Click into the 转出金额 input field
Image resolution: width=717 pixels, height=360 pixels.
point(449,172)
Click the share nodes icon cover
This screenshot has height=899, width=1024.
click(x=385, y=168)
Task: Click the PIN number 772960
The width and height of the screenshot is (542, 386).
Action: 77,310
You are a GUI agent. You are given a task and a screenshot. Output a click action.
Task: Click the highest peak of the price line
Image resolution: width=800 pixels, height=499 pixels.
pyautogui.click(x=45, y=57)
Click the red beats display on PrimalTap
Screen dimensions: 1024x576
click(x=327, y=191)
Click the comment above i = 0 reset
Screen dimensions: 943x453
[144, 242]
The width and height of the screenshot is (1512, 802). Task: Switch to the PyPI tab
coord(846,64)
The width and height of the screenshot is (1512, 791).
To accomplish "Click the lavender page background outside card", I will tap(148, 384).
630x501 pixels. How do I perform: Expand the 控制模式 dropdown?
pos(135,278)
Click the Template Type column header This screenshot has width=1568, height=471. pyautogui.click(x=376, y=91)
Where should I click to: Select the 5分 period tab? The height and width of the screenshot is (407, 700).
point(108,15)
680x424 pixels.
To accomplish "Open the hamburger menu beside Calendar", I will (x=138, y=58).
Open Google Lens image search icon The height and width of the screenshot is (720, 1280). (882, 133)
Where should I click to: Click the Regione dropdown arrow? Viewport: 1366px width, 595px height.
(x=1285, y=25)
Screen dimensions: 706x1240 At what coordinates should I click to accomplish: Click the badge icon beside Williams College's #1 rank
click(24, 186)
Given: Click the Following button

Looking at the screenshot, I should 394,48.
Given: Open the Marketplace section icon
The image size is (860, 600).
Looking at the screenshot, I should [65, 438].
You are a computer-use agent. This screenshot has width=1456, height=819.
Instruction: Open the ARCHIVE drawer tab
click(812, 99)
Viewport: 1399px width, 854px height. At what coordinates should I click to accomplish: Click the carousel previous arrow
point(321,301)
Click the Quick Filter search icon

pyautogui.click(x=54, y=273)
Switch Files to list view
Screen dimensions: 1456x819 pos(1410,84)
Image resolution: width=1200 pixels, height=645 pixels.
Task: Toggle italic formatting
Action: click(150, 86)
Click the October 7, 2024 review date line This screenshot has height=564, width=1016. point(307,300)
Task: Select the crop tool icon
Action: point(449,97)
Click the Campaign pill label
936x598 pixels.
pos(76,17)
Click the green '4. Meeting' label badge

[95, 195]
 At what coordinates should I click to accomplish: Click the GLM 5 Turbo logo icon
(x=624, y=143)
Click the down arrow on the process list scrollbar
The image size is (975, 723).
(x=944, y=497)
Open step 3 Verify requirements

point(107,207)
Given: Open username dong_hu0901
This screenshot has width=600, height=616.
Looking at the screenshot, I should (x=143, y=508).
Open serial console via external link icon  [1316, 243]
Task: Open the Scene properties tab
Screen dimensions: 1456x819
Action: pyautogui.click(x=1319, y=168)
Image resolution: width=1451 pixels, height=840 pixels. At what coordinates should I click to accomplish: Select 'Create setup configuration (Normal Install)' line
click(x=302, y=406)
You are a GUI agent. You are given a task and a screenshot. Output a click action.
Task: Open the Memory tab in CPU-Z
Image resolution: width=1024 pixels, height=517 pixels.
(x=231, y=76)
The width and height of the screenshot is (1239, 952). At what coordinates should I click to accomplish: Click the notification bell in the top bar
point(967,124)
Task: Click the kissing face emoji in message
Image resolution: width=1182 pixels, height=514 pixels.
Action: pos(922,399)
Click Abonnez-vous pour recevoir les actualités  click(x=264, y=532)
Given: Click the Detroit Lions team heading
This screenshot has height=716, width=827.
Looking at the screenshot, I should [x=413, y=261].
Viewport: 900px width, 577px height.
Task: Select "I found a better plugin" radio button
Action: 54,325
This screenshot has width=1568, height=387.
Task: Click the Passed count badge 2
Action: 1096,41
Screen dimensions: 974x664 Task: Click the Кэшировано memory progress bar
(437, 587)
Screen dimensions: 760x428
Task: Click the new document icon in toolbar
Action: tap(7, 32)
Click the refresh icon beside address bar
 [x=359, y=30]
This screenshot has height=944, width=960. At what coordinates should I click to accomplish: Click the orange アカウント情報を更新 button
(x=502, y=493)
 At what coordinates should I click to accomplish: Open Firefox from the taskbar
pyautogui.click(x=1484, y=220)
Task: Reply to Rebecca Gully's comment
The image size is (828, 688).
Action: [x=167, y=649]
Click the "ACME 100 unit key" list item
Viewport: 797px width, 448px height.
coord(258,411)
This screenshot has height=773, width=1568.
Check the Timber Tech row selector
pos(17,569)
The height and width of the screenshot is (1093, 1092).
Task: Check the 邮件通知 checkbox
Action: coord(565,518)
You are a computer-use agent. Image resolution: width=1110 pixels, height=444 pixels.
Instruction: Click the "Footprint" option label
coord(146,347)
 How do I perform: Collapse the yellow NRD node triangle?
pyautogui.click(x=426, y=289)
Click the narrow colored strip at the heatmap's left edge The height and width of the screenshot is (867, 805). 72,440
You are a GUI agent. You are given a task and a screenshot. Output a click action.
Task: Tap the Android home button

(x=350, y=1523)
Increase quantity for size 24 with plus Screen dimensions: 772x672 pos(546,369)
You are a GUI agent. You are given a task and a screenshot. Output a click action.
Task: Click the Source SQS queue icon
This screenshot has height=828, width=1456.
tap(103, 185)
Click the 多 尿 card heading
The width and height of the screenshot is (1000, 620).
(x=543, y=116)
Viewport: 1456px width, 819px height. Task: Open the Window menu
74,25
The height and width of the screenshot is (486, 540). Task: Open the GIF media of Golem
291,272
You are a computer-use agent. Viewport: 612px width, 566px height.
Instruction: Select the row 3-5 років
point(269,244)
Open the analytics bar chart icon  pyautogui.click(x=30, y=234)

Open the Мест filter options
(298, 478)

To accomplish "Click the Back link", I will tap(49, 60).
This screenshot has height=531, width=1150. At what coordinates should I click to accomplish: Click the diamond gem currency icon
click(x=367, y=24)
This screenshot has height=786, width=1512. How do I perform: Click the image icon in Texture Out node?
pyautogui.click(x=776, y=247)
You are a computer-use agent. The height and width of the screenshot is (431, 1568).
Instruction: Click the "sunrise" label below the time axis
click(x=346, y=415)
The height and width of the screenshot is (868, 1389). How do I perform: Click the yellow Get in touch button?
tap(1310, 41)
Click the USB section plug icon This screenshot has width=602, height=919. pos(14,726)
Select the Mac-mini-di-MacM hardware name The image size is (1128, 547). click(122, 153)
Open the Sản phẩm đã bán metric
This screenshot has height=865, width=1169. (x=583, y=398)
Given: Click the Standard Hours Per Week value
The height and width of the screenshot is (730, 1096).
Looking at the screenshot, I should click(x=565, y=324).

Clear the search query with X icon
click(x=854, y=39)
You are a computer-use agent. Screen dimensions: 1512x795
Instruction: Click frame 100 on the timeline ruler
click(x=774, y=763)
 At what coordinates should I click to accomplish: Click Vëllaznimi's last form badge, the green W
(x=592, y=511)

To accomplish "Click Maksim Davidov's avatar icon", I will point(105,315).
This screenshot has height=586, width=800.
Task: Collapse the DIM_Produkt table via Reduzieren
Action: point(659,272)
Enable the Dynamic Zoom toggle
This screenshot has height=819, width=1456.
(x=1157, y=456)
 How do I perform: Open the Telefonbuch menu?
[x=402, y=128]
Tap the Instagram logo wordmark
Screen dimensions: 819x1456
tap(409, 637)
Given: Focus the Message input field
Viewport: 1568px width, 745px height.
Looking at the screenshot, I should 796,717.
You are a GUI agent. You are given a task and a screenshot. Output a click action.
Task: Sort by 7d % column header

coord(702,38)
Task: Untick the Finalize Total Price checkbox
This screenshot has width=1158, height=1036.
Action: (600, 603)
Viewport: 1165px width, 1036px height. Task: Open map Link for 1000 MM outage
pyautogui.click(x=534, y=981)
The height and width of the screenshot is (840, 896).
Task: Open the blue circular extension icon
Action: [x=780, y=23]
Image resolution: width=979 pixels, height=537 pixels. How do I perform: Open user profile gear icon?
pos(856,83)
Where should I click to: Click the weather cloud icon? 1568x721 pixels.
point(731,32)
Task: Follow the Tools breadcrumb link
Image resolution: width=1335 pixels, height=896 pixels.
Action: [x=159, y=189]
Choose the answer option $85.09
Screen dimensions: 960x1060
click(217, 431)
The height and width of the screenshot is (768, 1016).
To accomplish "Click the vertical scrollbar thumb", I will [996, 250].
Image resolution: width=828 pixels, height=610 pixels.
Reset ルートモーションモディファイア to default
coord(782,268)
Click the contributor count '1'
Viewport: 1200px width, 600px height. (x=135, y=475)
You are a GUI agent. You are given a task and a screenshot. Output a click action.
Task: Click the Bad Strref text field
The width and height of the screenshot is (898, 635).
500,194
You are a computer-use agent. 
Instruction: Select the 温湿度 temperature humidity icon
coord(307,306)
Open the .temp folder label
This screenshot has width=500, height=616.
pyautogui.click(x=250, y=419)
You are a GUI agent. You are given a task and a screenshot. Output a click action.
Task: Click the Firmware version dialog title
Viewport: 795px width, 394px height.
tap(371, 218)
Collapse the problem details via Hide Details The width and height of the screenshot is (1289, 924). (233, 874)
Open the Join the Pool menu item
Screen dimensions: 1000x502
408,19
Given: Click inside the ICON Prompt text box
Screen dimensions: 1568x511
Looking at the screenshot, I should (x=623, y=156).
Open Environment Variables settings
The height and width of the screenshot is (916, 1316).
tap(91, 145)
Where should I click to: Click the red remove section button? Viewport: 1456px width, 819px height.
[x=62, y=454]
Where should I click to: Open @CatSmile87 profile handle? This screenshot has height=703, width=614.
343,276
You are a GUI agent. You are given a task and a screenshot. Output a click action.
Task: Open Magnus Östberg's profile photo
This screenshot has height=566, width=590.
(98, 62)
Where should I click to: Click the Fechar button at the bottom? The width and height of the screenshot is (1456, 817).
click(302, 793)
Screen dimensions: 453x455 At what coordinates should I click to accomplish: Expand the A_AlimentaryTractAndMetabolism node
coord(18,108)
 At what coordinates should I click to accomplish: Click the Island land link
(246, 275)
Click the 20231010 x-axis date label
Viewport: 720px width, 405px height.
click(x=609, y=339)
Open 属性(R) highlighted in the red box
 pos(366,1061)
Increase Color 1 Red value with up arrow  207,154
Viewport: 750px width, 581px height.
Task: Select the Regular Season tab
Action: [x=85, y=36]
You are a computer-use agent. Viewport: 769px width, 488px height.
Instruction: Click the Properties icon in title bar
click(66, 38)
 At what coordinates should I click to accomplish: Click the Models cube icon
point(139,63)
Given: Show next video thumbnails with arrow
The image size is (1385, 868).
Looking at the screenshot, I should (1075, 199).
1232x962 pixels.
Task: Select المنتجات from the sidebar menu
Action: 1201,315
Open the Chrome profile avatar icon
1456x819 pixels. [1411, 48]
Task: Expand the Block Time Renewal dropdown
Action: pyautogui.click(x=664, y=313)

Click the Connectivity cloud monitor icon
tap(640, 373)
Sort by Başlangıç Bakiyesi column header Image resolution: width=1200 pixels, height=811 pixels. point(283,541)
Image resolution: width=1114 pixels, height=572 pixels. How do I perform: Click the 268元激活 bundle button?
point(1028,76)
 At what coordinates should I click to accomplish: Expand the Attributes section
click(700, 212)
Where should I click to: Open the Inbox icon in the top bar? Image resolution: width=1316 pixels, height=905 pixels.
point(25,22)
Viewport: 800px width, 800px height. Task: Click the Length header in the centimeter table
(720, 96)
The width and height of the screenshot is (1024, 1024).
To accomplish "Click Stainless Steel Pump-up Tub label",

━━━━━━━━━━━━━━━━━━━━━━━━━━━━━━

OBJECTIVE:
Output the lines above exactly as they appear, starting at the line that contains "Click the 20231010 x-axis date label" and ending at the line that contains "click(700, 212)".

RESULT BELOW:
Click the 20231010 x-axis date label
Viewport: 720px width, 405px height.
click(x=609, y=339)
Open 属性(R) highlighted in the red box
 pos(366,1061)
Increase Color 1 Red value with up arrow  207,154
Viewport: 750px width, 581px height.
Task: Select the Regular Season tab
Action: [x=85, y=36]
You are a computer-use agent. Viewport: 769px width, 488px height.
Instruction: Click the Properties icon in title bar
click(66, 38)
 At what coordinates should I click to accomplish: Click the Models cube icon
point(139,63)
Given: Show next video thumbnails with arrow
The image size is (1385, 868).
Looking at the screenshot, I should (1075, 199).
1232x962 pixels.
Task: Select المنتجات from the sidebar menu
Action: 1201,315
Open the Chrome profile avatar icon
1456x819 pixels. [1411, 48]
Task: Expand the Block Time Renewal dropdown
Action: pyautogui.click(x=664, y=313)

Click the Connectivity cloud monitor icon
tap(640, 373)
Sort by Başlangıç Bakiyesi column header Image resolution: width=1200 pixels, height=811 pixels. point(283,541)
Image resolution: width=1114 pixels, height=572 pixels. How do I perform: Click the 268元激活 bundle button?
point(1028,76)
 At what coordinates should I click to accomplish: Expand the Attributes section
click(700, 212)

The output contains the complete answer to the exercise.